What is wealth? How would you define it? Why is wealth such a hot topic for Jesus but, by and large, ignored today? And even when we do push the topic we know deep inside that our sacrifices don’t mean much in a global economy where millions suffer and die from poverty. These sorts of questions either are provoked or emerge in my own mind as I read Telford Work, Ain’t Too Proud to Beg, chp 5. I’ve been thinking about this topic for a long, long time and this chp on “give us this day our daily bread” meanders through weighty topics deriving from this simple prayer.
Work speaks of the contexts for his thinking about money and wealth and possessions: heritage, metaphysics, culture, discipleship, testimony and providence.
Here are his two claims:
Wealth is providence insofar as its story is the gospel story.
Wealth is relationship.
It is neither reactionary (protecting and promoting it) nor progressive (transferring to those who need it). “Adam Smith’s and Karl Marx’s efforts to turn vice into virtue are just modern schools of alchemy … Why? Because the kingdom comes…. This is not alchemy but transubstantiation, judgment and refreshing, death and resurrection” (135).

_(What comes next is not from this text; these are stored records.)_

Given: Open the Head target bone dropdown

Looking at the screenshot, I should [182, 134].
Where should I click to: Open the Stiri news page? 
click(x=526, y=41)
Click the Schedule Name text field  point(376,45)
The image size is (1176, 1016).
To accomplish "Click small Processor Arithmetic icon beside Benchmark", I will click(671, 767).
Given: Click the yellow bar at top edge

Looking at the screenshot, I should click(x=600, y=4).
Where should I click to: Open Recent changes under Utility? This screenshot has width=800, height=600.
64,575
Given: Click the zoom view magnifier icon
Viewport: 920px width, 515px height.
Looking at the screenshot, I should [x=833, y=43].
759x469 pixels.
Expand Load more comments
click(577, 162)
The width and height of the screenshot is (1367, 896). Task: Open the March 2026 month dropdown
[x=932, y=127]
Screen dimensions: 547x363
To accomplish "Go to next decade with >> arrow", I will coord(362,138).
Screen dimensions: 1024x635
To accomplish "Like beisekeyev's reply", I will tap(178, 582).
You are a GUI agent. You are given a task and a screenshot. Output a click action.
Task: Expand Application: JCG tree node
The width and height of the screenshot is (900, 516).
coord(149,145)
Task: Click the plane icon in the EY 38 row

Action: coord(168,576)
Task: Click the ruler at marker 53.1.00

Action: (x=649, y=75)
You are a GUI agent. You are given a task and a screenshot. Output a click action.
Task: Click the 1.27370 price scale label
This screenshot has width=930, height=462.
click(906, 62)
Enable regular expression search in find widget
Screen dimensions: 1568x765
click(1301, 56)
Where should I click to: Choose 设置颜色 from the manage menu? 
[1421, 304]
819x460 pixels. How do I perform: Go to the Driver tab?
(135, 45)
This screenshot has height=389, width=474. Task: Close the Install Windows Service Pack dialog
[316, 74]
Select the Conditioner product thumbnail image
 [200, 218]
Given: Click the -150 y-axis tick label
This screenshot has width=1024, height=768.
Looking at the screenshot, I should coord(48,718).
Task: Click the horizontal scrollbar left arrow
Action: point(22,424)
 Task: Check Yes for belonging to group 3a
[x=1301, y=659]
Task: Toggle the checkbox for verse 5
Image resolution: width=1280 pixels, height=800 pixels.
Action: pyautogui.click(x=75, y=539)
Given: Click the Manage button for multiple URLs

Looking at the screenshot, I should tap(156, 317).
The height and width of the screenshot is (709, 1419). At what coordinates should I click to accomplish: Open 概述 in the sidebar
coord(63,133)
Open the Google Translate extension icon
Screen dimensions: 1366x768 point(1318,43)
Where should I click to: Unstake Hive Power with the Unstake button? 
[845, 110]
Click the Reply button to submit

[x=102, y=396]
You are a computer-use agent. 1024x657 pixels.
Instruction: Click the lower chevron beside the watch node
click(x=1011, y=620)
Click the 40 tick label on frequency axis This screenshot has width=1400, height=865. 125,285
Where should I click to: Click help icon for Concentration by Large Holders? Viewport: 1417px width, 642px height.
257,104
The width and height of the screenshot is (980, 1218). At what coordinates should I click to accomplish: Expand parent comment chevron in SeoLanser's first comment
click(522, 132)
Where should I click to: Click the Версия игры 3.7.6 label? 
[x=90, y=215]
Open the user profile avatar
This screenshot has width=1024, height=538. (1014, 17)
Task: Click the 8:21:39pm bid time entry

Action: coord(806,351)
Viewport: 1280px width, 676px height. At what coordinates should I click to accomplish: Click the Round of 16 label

“Outwardly, wealth is ambiguous” (135). So true. Here’s his best question:
“Is my retirement fund a big barn or an alabaster flask?”
The question I keep coming back to is this: What gospel does my money, my possessions, speak?
Money is cultural and a social construction. “A dollar is not simply a dollar; it is our relationships. We make it what it is by the way we live” (138).
“Wealth is made providence when God reframes it in the Kingdom’s righteous ecoomy, the Spirit renarrating it as the Father’s daily bread for the Son and all his charge” (141).
“The Church is not collectivist, and it is not individualist. It is personl, and therefore communal” (142).